Reading passage:
(begin)
So most the capital will be now growth based. Other than the aspect of new investments that we may choose to make, may be in really the second half of the year with regards to testing and development services that we may beginning to leverage off of the platform, new services. I think I did miss though, I think I mentioned that there is one major switch market in the second half that I didn’t see in our sheet here and that is St. Louis, and so we will be deploying one more switch market in the second half of this year.

James Breen – Thomas Weisel Partners

Great, thanks. And just one follow up in terms of the revenue breakdown between wireless and the cable/CLEC space, can you just talk about sort of the different trends you are seeing in the vertical?

Rian Wren

Yes. The trend that we are seeing which I think you would find commensurate with what you’ve been hearing from the different segments is that cable as a percentage of our business has begun to rise a little bit. Obviously, we’ve all listened to the great success that Comcast continues to have, particularly on the phone side, and we serve them pretty much everywhere we operate. And so cable has moved up from slightly from around 14% to mid 14.5%, 14.3% to 14.5% of our business. Wireless, we’ve seen – these numbers are from the end of last year to today. We’ve seen a significant growth in wireless from 60% of our business upwards of 65%. So wireless continues to show robust growth.

And as you would expect the CLEC space, mainly focused on enterprise is as a percent of our business dropped slightly from about 21% to just under 20% and change. So, really what we are beginning to see here is a continued almost acceleration with regards to the traditional landlines moving from the incumbent carriers to the competitive space. In the second quarter announcement, the Bell companies has now raised over an 8% year to year increases in landline loss. So, there is a three-year sequential increase in landline loss moving to the carriers that we’ve seen.

The wireless companies with their recent introduction of (inaudible) to our unlimited packages I think continue to see great minute growth, and of course the substitution from landline to wireless only I’ve seen numbers that range from 13% of the households to as high as 16% of the households are now wireless only. So, in that space cable wireless continues to be major customers segments for us and that momentum of people shifting from traditional landlines to competitive carriers continues to bode well for our business.

James Breen – Thomas Weisel Partners

Great, thank you very much.

Operator

Thank you, sir. Our next question comes from the line of Tim Horan with Oppenheimer. Please go ahead.

Tim Horan – Oppenheimer

Thanks, guys. Couple of questions, maybe more market size related. Rian, at the end of the day what percentage of the US market do you think you can actually serve from an interconnection basis, one? And secondly what do you think the size of the terminating access market is at this point now that you’ve gotten to kind of study it a little bit better.

And then on the third front, you showed a huge amount of operating leverage this quarter, do you think your expense run rate and your headcount and the facilities that you have can handle the growth over the next couple of years or we’ll continue to see a lot of leverage in kind of a three to four year period, or do you think you’d kind of rather hold margins more in this range? Thanks.
(end)
Directives:
a. Translate this sentence from the call transcript into Spanish: "So wireless continues to show robust growth."
b. Reproduce the call transcript from "Thanks, guys. Couple" up to and including "little bit better.".
Work only from the call transcript above.

(Items in a dataset)
(begin)
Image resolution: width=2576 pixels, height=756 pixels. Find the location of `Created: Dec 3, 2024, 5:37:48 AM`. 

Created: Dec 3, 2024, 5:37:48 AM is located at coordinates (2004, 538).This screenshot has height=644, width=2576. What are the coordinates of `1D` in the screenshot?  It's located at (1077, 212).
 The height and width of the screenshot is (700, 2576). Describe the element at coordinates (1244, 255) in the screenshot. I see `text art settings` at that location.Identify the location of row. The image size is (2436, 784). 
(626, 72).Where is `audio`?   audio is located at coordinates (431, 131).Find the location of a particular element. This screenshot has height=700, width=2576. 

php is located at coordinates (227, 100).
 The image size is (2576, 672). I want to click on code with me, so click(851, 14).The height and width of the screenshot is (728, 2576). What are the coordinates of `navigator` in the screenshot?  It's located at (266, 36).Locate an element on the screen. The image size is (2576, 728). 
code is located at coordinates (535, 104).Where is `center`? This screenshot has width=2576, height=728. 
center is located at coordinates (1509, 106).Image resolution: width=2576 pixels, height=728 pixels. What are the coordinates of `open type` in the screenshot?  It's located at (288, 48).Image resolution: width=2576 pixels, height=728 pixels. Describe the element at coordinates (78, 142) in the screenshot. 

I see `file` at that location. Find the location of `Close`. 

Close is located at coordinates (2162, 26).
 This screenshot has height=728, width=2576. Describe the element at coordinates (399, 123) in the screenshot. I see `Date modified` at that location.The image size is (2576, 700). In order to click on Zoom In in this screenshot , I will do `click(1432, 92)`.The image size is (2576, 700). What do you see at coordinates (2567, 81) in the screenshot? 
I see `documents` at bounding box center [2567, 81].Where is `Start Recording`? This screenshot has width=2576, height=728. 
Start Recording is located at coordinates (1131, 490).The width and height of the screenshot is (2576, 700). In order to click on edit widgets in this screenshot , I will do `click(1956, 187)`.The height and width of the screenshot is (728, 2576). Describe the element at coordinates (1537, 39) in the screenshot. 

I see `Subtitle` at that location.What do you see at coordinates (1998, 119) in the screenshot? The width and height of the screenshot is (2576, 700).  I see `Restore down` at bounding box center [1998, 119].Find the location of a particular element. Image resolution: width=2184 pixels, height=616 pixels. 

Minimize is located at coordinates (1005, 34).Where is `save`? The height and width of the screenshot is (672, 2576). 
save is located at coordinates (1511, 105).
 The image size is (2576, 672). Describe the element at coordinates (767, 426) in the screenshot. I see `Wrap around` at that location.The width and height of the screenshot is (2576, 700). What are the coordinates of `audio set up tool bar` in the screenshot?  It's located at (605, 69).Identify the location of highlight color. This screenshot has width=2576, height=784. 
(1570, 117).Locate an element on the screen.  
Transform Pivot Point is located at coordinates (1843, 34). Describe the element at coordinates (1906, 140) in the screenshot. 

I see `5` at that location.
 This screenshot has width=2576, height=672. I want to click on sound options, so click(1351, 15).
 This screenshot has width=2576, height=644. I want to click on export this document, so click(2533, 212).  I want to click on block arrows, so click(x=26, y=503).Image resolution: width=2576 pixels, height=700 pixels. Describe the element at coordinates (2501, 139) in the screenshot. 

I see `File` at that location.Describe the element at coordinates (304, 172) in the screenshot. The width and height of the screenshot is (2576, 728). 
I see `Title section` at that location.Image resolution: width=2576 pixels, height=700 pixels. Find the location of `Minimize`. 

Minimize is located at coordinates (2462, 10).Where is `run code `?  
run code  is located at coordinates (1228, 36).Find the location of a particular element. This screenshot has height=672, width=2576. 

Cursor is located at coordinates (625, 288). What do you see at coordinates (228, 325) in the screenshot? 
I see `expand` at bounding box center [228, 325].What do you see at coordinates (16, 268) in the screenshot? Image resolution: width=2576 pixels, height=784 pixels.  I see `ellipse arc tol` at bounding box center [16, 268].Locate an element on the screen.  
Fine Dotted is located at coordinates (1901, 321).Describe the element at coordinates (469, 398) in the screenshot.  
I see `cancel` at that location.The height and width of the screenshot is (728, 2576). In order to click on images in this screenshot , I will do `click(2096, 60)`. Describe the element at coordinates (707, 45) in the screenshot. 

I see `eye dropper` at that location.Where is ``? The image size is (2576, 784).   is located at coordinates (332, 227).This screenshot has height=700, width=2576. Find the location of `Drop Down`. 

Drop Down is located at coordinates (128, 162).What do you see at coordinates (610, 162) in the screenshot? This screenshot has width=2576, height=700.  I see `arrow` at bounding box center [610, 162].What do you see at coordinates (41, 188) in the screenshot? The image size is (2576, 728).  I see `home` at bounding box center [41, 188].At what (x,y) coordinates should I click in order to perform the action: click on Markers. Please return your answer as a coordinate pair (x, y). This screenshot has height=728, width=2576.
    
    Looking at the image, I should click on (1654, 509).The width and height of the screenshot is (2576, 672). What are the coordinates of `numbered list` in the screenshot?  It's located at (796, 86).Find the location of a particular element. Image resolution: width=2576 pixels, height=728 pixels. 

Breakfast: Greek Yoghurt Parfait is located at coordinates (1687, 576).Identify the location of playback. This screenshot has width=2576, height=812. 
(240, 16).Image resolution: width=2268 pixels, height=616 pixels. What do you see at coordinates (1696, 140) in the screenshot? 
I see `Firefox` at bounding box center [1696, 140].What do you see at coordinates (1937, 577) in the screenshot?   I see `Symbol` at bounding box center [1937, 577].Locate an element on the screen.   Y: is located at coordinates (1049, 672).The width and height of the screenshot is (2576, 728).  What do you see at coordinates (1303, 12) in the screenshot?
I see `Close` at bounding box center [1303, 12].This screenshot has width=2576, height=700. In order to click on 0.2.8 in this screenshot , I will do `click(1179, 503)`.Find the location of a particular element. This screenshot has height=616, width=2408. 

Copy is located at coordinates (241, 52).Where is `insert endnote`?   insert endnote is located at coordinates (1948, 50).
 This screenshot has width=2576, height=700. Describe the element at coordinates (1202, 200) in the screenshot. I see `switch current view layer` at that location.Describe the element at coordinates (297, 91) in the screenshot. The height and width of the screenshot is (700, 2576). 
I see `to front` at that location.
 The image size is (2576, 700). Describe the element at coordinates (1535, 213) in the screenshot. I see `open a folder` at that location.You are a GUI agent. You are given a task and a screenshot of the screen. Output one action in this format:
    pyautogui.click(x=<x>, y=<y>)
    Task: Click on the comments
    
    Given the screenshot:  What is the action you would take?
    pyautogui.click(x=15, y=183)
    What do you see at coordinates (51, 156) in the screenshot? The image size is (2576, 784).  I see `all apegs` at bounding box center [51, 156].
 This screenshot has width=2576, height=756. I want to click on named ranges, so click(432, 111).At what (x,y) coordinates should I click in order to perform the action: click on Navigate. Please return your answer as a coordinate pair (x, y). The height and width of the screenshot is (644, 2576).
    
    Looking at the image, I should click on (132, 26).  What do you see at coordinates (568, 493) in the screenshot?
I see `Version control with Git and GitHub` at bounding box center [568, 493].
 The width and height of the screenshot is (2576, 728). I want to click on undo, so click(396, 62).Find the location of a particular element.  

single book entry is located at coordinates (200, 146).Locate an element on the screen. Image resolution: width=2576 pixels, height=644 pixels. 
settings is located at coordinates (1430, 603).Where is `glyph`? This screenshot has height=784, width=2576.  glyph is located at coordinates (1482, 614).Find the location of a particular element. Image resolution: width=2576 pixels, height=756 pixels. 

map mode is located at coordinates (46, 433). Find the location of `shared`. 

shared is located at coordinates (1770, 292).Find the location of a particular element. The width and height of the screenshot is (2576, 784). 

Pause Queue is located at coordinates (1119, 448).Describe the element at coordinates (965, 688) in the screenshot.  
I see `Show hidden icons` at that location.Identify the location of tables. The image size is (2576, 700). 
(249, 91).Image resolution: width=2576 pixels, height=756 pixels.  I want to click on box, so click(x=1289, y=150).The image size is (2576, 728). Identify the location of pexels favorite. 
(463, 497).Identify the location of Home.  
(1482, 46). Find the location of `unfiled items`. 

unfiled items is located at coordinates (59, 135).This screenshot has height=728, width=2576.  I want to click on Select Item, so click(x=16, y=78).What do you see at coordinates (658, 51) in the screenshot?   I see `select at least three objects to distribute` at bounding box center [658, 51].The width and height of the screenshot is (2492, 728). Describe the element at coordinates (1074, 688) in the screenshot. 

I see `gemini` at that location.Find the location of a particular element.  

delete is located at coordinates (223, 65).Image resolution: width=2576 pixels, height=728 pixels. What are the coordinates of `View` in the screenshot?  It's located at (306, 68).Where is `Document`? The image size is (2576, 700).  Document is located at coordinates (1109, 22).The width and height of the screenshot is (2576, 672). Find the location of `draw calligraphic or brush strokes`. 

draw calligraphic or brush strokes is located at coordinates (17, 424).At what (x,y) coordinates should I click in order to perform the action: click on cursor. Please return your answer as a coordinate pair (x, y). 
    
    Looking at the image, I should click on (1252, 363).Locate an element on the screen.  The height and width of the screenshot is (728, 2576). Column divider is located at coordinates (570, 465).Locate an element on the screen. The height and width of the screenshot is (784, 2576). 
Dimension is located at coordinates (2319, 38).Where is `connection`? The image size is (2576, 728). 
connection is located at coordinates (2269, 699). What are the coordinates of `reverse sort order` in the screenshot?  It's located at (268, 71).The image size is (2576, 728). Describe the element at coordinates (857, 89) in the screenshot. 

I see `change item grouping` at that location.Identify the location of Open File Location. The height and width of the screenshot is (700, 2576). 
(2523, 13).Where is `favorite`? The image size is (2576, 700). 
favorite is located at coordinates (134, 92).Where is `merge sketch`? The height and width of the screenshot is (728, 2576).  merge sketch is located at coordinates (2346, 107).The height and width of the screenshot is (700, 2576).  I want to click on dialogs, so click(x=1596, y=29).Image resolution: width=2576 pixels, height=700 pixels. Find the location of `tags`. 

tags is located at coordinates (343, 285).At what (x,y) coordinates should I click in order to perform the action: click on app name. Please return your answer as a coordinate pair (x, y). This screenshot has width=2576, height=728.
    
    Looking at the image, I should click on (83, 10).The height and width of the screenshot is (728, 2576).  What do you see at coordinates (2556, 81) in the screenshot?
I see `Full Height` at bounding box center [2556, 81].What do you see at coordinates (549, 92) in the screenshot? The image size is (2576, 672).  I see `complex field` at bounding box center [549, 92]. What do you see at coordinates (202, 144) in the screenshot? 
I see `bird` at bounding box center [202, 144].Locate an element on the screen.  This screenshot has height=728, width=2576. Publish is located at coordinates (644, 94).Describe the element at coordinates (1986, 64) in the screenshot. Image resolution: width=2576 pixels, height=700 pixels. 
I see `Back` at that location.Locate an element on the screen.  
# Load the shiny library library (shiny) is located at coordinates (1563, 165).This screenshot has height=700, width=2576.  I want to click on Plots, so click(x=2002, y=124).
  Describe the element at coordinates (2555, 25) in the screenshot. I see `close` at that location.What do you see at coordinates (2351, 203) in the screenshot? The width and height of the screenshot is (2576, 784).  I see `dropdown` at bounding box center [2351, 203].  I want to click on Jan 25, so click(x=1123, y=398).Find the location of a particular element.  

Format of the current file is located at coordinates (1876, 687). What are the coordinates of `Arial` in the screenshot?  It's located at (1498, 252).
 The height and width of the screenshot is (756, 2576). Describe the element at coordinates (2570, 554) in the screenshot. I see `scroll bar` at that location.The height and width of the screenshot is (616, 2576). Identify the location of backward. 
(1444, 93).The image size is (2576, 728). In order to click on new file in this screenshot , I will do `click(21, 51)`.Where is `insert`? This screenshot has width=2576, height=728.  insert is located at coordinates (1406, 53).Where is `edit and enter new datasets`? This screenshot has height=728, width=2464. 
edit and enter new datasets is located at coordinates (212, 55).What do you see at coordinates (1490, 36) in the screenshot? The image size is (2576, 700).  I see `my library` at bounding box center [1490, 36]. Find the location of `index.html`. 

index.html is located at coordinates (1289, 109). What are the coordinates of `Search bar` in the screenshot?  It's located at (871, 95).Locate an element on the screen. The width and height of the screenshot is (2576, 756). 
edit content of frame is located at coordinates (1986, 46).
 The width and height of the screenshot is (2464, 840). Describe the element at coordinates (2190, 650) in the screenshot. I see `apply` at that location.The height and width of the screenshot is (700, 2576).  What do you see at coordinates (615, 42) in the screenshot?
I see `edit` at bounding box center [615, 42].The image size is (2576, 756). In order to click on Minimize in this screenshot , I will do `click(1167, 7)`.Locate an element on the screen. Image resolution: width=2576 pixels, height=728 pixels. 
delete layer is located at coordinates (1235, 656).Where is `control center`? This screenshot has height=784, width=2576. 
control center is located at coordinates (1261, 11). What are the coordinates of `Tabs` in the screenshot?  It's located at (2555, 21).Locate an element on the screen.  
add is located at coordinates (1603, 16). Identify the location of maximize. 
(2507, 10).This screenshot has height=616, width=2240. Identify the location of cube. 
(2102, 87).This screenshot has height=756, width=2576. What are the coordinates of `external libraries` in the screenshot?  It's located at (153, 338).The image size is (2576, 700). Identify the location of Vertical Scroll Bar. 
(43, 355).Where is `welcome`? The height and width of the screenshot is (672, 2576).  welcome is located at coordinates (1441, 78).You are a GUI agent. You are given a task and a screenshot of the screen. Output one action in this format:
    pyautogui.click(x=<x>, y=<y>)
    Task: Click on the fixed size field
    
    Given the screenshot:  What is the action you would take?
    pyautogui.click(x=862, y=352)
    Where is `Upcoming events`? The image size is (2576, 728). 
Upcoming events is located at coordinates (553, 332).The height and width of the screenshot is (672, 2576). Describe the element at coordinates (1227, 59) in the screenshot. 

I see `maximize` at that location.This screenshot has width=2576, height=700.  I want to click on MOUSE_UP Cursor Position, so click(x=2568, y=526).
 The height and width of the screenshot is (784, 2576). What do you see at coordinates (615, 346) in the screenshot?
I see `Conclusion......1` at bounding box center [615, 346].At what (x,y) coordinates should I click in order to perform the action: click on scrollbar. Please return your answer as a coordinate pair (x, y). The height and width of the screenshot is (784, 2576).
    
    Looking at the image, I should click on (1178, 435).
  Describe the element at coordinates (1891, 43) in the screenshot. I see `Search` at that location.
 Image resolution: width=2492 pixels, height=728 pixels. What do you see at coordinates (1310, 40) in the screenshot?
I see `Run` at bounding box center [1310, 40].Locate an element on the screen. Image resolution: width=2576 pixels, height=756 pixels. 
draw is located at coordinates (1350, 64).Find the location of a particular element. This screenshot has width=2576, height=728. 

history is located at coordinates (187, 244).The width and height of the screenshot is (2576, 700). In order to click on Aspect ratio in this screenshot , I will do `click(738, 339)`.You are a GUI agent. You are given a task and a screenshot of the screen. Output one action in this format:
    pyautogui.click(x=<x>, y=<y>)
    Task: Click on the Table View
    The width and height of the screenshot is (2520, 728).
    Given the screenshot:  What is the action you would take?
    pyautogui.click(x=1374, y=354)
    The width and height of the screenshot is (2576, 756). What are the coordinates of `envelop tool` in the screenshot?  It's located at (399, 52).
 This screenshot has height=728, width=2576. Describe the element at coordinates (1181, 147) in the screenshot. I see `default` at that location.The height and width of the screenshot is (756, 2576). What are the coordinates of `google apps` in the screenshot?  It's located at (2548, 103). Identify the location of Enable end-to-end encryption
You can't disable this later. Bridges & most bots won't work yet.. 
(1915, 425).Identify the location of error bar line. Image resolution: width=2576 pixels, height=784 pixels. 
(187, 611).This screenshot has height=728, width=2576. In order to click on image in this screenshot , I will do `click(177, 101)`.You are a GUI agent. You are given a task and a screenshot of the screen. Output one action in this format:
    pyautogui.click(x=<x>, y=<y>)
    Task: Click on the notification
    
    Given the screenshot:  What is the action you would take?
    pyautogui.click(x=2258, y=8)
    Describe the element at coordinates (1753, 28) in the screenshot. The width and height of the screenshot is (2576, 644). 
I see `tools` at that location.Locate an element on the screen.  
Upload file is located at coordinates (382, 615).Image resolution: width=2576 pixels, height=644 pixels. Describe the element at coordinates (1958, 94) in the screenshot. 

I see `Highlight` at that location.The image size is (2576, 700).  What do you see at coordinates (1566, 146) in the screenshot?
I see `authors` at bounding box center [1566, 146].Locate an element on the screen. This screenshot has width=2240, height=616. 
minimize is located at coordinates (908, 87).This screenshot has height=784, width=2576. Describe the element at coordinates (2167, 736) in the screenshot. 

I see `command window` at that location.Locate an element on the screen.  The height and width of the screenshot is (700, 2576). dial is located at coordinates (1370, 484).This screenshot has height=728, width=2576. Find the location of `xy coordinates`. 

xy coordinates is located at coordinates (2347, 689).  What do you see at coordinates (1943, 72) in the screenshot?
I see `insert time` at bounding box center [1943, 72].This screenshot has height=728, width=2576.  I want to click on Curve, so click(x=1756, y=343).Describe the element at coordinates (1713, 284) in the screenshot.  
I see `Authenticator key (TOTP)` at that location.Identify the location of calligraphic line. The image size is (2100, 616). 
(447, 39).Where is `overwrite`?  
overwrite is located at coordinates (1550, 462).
(end)
Answers to the exercises:
a. Así que la telefonía inalámbrica sigue mostrando un crecimiento sólido.

b.
Thanks, guys. Couple of questions, maybe more market size related. Rian, at the end of the day what percentage of the US market do you think you can actually serve from an interconnection basis, one? And secondly what do you think the size of the terminating access market is at this point now that you’ve gotten to kind of study it a little bit better.